Take an old Mac and a typewriter, and with creativity, time, and care, you might come out with an awesome invention that looks something like this:
Built from a 1991 Mac and a 114-year old Remington typewriter, artist Steve La Riccia combines two different perspectives of retro in one fully functional computing rig dubbed Wosniak’s Conundrum. Aside from the typewriter, the mod also has a mouse with a repurposed Morse code telegraph key, and a 56K modem made up of old telephone parts. And it has a floppy drive. What an antique!
The computer runs Mac OS 7.5 and features a word processor, calculator, spreadsheet program and even a flight simulator and Tetris. You can read more about it here. Check out the video below if you’d like a better look at it!
At present, you can view Wosniak’s Conundrum at the Apple Store in Eugene, Oregon.
Seattle is a city of bicyclists, which still kind of surprises me, because it’s also a city of hills. Big hills. No seriously. BIG hills. Which is why when cyclists go whizzing by me as we make our respective ways downtown, I can’t help but wonder if they’re planning to bike all the way back up, or just cheat and take the bus (I would totally cheat).
Bicycles have been around since the Victorian times in their various incarnations, which makes Steampunking them a particular challenge. There isn’t much room to speculate on how a Victorian bicycle would have looked because, well, the exist. Steampunk and bicycles, therefore, more often than not intersect at fiction, and most of the mods are heavy with the what-ifs and limitless possibilities of Steampunk as a branch of speculative fiction.
An article by 1-800-Recycling features ten Steampunk bicycles from a time that never was. Check out the full article here, and when your done, think about dragging that old bike out of the shed and getting to work!
I’ve posted a respectable amount of computer keyboard mods here on Trial By Steam. There’s something about a keyboard and its connection between the old typewriters and the way we communicate through them via the internet that begs for them to be modded.
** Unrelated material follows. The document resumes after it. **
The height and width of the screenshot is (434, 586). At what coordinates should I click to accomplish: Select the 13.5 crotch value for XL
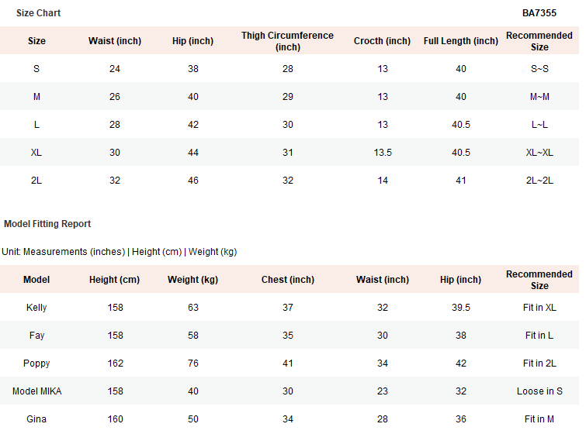[383, 153]
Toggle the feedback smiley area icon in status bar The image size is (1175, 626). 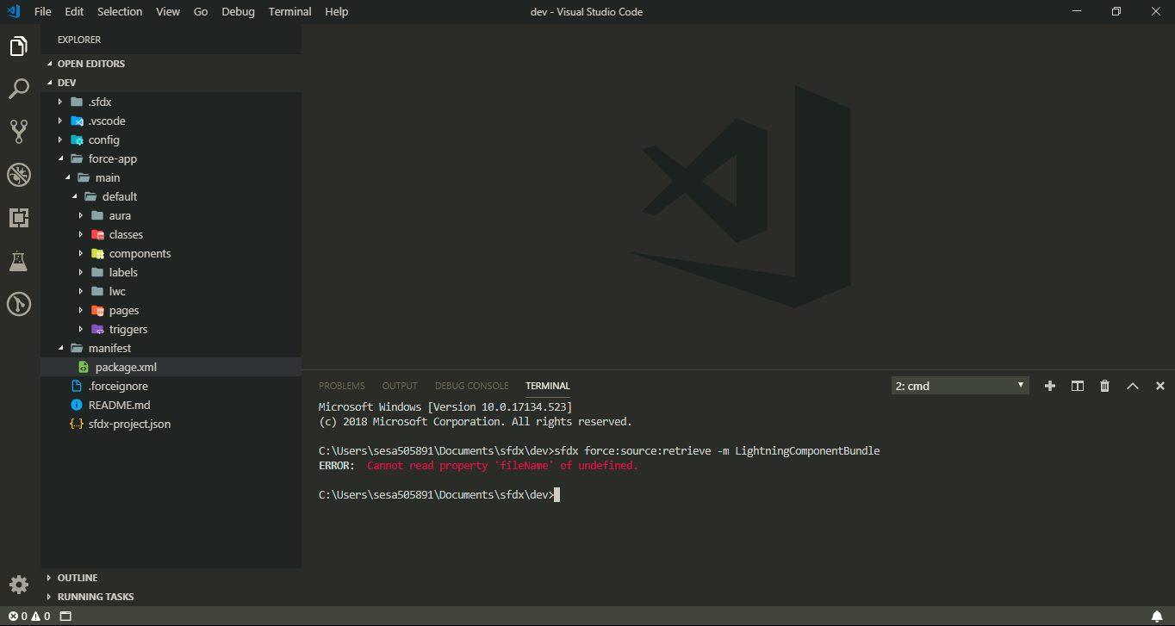pos(65,616)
So much of Steampunk is online, so it makes sense that keyboards, mice, and computers are modded in that retrofuturistic look that we all love with some frequency.
The Buccaneer Keyboard is the latest addition to the various appearances for your keyboard created by Rampkins, a handcrafted art site in Shropshire, England. The execution of this keyboard is fantastically Steampunk, and there’s not a single superfluous gear in the entire creation.
I love how they admit in the build log that they were inspired by my friend Jake Von Slatt, who also makes a slew of positively gorgeous things too. Steampunk has a way of inspiring people go get out and create something of their own, and this a beautiful example of how contagious creativity can be.